Career Spotlight: Geek revival
The outlook is surprisingly grim for foreign engineers, scientists, and other techies hoping to snag a job in the United States anytime soon. But for techies already here, the job market is heating up to levels not seen since the heady days of early 2001.
American employers are so eager to bring new programmers and other technical experts to the country that they have already filed more than 100,000 applications for fiscal-year-2006 H1-B visas, the three-year work permits for well-trained specialists that employers say they can't find here at home. But Congress has decreed that the United States can issue only 65,000 H1-Bs every year. So more than a month before federal 2006 begins, on October 1, the Department of Homeland Security has announced it won't accept any more applications. Foreign techies hoping to land a job here will now have to wait until at least 2007.
Businesses, battling a boom in worms, viruses, and hackers and facing a constant need to update aging computer systems, will have to hire more folks who are already hereor explore more creative ways to "offshore" the work. That's good news for techies here in the United States; the number of job openings has jumped 24 percent from last year. The old trend of job-hopping by workers looking for the best perks may be coming back, too: The number of techies who've quit their jobs has risen 15 percent so far this year and is now approaching the 2001 rate.
Jeff Markham, who heads the San Francisco office of job-placement firm Robert Half, says that while there are still plenty of applicants for jobs like tech support and Web design, he's starting to have trouble locating good candidates for network security, E-commerce, and auditing jobs.

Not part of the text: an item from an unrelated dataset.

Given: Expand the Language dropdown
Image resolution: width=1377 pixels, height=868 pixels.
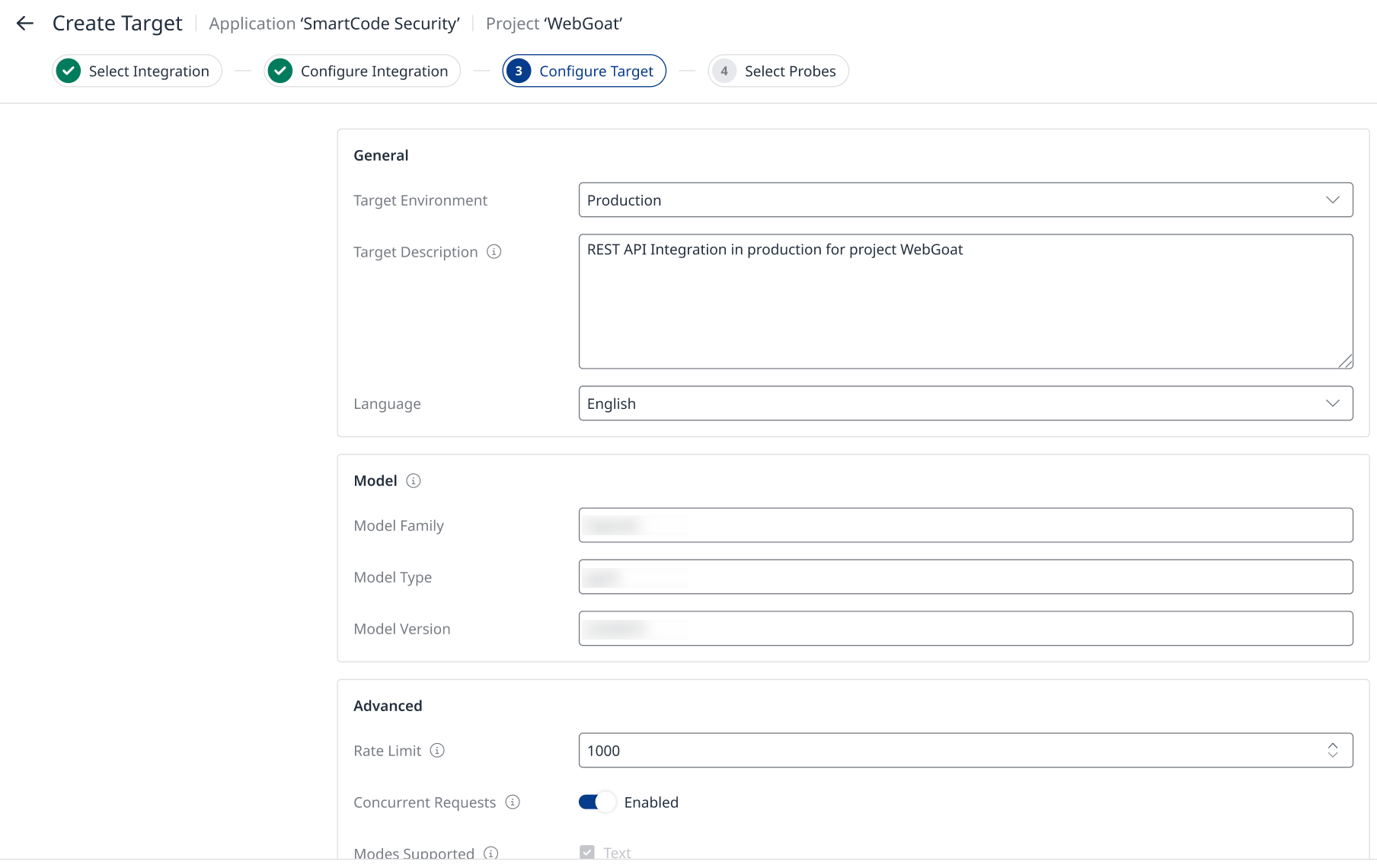Looking at the screenshot, I should coord(965,404).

"There is still some desperation out there," he says of the tens of thousands of techies laid off during the last recession. "But salaries are slowly rising, and we're seeing more signing bonuses."
Of course, with more technical work being shipped overseas, the job market probably will never reach the frenzy it approached during the last boom. A recent McKinsey study predicted that companies worldwide will have sent more than 4 million jobs overseas by 2008, about triple the 2003 level.
And entrepreneurs are coming up with even more inventive ways to get around the limits on importing workers. One San Diego company is planning to buy a ship, man it with low-paid Indian, Chinese, Russian, and even perhaps some desperate American computer programmers and anchor it off the California coast -- a new and much more literal kind of offshoring.